I use SCCM to push apps to employee computers. Is there a way i can add site configuration to the install process? Or, is there commands i can use to pre-define sites post install?
Thanks
If clients are already deployed or you are using initial client for deployment, another way is to copy the trac.config from a client you preconfigured:
If you are using a version below E80.71 you can follow this SK: sk89681
Otherwise follow this SK: sk122574
I have not deployed any packages yet. I tried copying the config but it was empty when it installed. I used a tool from checkpoint I found to create a MSI. I might of missed something though
Does this work for Sandblast?
No, sorry. Those SKs are specifically for the Endpoint Security VPN client.

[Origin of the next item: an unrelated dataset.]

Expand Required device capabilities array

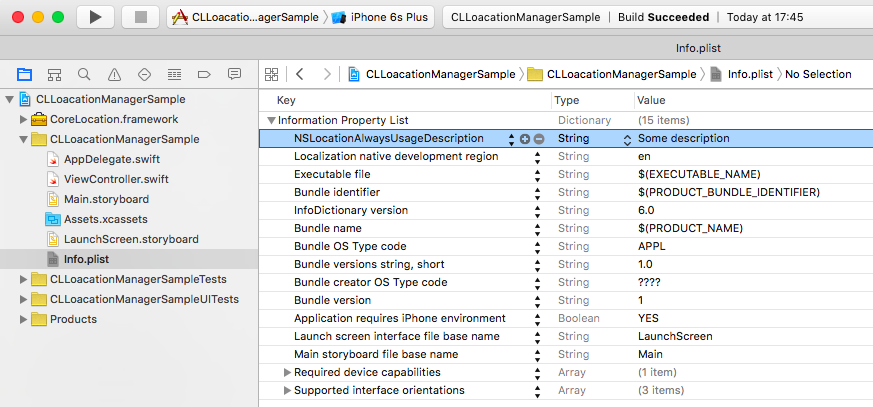tap(288, 373)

With sba you can deploy with predefined vpn sites using the full package
Correct but I was having a permission issue on Windows when deploying the full package. Still working on it.
Sandblast agent, I was too lazy to type it out on mobile
What issue are you seeing?
Just to ensure, are you running the msi from an elevated command prompt?
Hi, it always says it needs administrator privileges even when logged in as the build-in local administrator.
Right, I’m asking if you ran cmd.exe as administrator then executed EPS.msi from the command line.
It requires that to install.
Ok in that case yes. However, if logged in as built-in administrator wouldn’t cmd launch with the same privileges?
With UAC enabled it launches as unprivileged. You have to right click cmd.exe and run as administrator.